WORK TO DO: Set down the passage of the Kerala travel account word for word, beginning at the words "AS I landed" and stopping after "different it is.".
-- begin EXTRACT --
AS I landed in Kochi in Kerala, I was somewhat anxious for two reasons. One, because it was my first time in this part of India. And I have read a lot about how different it is.

The other was because of the “chaos” attributed to the Citizenship (Amendment) Act (CAA) issue that seemed to have consumed the country lately. And how different would Kerala be?

The first part of my anxiety vanished very fast as I engaged with the orderly and friendly immigration services despite it being past midnight. This was relative to my other experience in a neighbouring state just a few months ago. In fact, the anxiety turned into excitement by the time I arrived at the baggage claim area.

Upon reading the pronouncement that the Cochin International Airport is the “world’s first airport to be fully powered by solar energy”, I almost flipped.

Unbelievable! Back home, we have not broached such topics yet, although Malaysia supposedly is on the threshold of becoming a “developed” nation. From then on, the rest of the trip was just as enriching to see how Kerala made real her version of inclusiveness and “shared prosperity”. And, the handling of the CAA issue.

The CAA was confounding to most, judging by the build up from the previous day. The New Indian Express (Dec 21) front-paged the headline: “UP on the boil as 9 dead with gunshot injuries”, although police claimed that they did not “open fire”. In smaller print below it, the report read: “Protests in different parts of Kerala. As many as 25,000 attend a massive (peaceful) rally at Perumbavoor”.

What seems pressing to the Keralites, though, was the allegedly “illegal” arrest of seven of its media people while working in a neighbouring state. “We were treated like criminals for doing our job,” claimed one of those arrested.

No less, reportedly, the chief minister intervened, engaging his counterpart in the said state: “The Government of Kerala expresses its deepest concern at the turn of events. I request your kind intervention.”
-- end EXTRACT --
-- begin DATASET CONTENT --
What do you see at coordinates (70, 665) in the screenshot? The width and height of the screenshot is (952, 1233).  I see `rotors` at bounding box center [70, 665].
-- end DATASET CONTENT --
OUTPUT OF THE EXERCISE:
AS I landed in Kochi in Kerala, I was somewhat anxious for two reasons. One, because it was my first time in this part of India. And I have read a lot about how different it is.